I honestly don't like the name upstream in this context. Not all vulnerabilities is targeted to upstream projects. We do have vulnerabilities that are reported in specific ecosystems and specific package versions in that ecosystem. For example, let's say there was a vulnerability found only in Ubuntu 22.04 for package foo and it received the id CVE-XXXX-YYYY, it would look like this:

{
  "id": "UBUNTU-CVE-XXXX-YYYY",
  "upstream": [
    "CVE-XXXX-YYYY",
   ]
}

We would be upstream and downstream in this case, and it might not be clear to the users in any way. My understanding of upstream in this context is more like the vulnerability database, or catalog. Just where you first registered the vulnerability and got an ID, and then the "downstream/advisory ID" is just a specific view of such entry for a specific ecosystem.

luhring commented 1 week ago

In that example, I think that's what aliases is for, if I'm understanding correctly, where the CVE and the Ubuntu advisory affect the same set of software.

From here:

Two vulnerabilities can be described as aliases if they affect any given software component the same way: either both vulnerabilities affect the software component or neither do.
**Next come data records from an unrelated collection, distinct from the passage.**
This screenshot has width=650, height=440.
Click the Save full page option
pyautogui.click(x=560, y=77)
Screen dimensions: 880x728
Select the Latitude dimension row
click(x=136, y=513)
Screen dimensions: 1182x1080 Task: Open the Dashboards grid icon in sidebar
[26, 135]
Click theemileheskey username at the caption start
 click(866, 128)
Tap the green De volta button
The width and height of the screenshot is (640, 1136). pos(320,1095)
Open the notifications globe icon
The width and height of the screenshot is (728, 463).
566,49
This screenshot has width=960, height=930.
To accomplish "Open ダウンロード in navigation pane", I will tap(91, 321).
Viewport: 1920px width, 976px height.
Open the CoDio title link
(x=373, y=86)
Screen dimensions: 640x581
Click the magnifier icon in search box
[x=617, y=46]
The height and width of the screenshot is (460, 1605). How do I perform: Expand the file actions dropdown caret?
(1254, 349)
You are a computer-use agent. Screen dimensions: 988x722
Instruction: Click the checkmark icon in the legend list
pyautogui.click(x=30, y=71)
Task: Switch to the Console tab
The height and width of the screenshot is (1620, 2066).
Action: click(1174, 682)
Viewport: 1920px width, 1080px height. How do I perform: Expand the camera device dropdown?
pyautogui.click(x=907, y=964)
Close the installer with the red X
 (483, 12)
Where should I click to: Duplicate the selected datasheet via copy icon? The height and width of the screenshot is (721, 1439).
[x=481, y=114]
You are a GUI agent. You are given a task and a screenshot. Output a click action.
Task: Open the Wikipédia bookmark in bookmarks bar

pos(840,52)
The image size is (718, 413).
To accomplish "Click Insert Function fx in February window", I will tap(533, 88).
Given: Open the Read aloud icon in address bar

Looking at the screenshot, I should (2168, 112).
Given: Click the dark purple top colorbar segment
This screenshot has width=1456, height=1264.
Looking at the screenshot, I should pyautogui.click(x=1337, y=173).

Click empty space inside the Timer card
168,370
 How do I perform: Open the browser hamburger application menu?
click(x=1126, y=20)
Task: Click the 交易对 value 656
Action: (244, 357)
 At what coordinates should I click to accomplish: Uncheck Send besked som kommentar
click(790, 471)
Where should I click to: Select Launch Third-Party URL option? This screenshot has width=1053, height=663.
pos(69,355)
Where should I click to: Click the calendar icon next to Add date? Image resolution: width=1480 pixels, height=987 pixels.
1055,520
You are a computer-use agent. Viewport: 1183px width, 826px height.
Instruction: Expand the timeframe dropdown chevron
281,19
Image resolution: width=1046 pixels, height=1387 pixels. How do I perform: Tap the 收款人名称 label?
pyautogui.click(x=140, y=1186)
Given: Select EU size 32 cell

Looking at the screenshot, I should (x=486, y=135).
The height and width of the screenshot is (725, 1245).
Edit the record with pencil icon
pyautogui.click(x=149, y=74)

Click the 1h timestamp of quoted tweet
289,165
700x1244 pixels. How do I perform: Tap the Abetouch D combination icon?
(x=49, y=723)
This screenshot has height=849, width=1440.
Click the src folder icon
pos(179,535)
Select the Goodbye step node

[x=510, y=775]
A subsequent patch addresses both of the vulnerabilities (and no others), and vice versa.

The idea for upstream is that it's only to be used when the relationship between the advisories is asymmetric. Such as when the CVE affects more than just what the Ubuntu advisory covers, in which case it'd be invalid to use aliases to link the records involved.

mstg commented 1 week ago

Sounds good to me. upstream seems clearer in what kind of relationship there is between the advisory and the linked resource.

oliverchang commented 1 week ago

In that example, I think that's what aliases is for, if I'm understanding correctly, where the CVE and the Ubuntu advisory affect the same set of software.

From here:

Two vulnerabilities can be described as aliases if they affect any given software component the same way: either both vulnerabilities affect the software component or neither do. A subsequent patch addresses both of the vulnerabilities (and no others), and vice versa.

The idea for upstream is that it's only to be used when the relationship between the advisories is asymmetric. Such as when the CVE affects more than just what the Ubuntu advisory covers, in which case it'd be invalid to use aliases to link the records involved.

+1 to all of this! Indeed if a CVE is issued by Ubuntu directly for something that's Ubuntu-specific, it should be in aliases.

@dodys do you have any other concerns here?

dodys commented 1 week ago

In that example, I think that's what aliases is for, if I'm understanding correctly, where the CVE and the Ubuntu advisory affect the same set of software. From here:

Two vulnerabilities can be described as aliases if they affect any given software component the same way: either both vulnerabilities affect the software component or neither do. A subsequent patch addresses both of the vulnerabilities (and no others), and vice versa.

The idea for upstream is that it's only to be used when the relationship between the advisories is asymmetric. Such as when the CVE affects more than just what the Ubuntu advisory covers, in which case it'd be invalid to use aliases to link the records involved.

+1 to all of this! Indeed if a CVE is issued by Ubuntu directly for something that's Ubuntu-specific, it should be in aliases.

@dodys do you have any other concerns here?

If I can be honest, I don't think we will use aliases any time soon. To make it work with the automation, that would require a change in our tracking to make a note when a "upstream" CVE is a direct 1-1 relation to a "downstream" advisory (and here I only mean the UBUNTU-CVE-... advisories). Therefore we will continue using the related or upstream field only for the time being.

msmeissn commented 5 days ago

For SUSE this upstream relation is also good.